▶ **Exercise materials**:

--- START ---

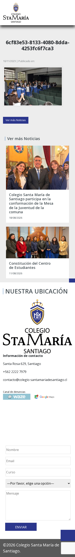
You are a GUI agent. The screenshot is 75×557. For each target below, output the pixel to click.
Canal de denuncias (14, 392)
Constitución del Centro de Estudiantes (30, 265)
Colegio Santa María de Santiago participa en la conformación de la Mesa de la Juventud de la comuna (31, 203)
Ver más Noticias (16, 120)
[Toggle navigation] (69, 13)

--- END ---
--- START ---

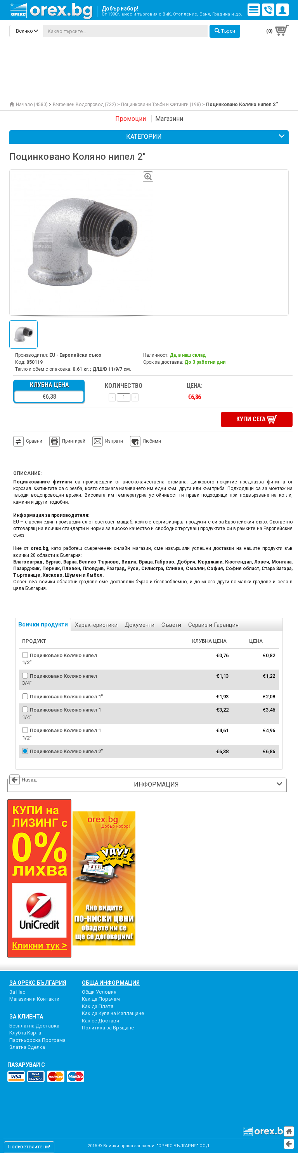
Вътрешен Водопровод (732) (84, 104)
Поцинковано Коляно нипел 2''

--- END ---

▶ **What needs to be done**:
Rewrite the records from the line with "You are a GUI" to the line with "Ver más Noticias (16, 120)", substituting "Novedades" for "Noticias" and keeping everything else the same.

▶ **The result**:
You are a GUI agent. The screenshot is 75×557. For each target below, output the pixel to click.
Canal de denuncias (14, 392)
Constitución del Centro de Estudiantes (30, 265)
Colegio Santa María de Santiago participa en la conformación de la Mesa de la Juventud de la comuna (31, 203)
Ver más Novedades (16, 120)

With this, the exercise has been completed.